La diagnosi della sindrome di Chiari si esegue tramite:
  • Risonanza Magnetica (RM) che è l’esame di scelta e dovrà essere eseguita al cervello ed a tutto il midollo spinale. E’ infatti importante non solo definire la morfologia della fossa posteriore ed il grado di discesa delle tonsille del cervelletto, ma anche escludere la presenza di altre alterazioni del sistema nervoso.
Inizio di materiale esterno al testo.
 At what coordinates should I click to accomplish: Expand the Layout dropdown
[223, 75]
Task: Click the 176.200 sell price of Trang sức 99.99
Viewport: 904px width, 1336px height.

Inoltre, poiché la Chiari I può associarsi in circa il 30%-40% dei casi a Siringomielia, è fondamentale studiare il midollo spinale per diagnosticare eventualmente anche quest’altra condizione patologica;
  • TC cerebrale, che permette di analizzare gli organi interni contenuti nel cranio e porre un primo sospetto diagnostico.

Le forme lievi possono essere trattate con terapia farmacologica, a base di antidolorifici nel caso in cui il paziente manifesti sintomatologia dolorosa.

Nei casi di sintomatologia cefalalgica importante e/o presenza di altri disturbi o deficit neurologici, alcuni pazienti possono essere sottoposti a intervento chirurgico, eseguito allo scopo di ridurre la compressione delle strutture nervose.

A questo fine può essere eseguito:
  • Un intervento di decompressione della fossa posteriore con rimozione della parte postero-inferiore dell’osso occipitale e del passaggio bulbo-midollo spinale con rimozione, a seconda dei casi, della lamina della I/II vertebra cervicale, associata o meno ad incisione decompressiva della dura madre (la meninge più esterna), che viene poi sostituita da una ricostruzione plastica con tessuto autologo o artificiale,
  • Una derivazione liquorale ventricolo-peritoneale o una terzoventricolostomia endoscopica nei casi con coesistente idrocefalo.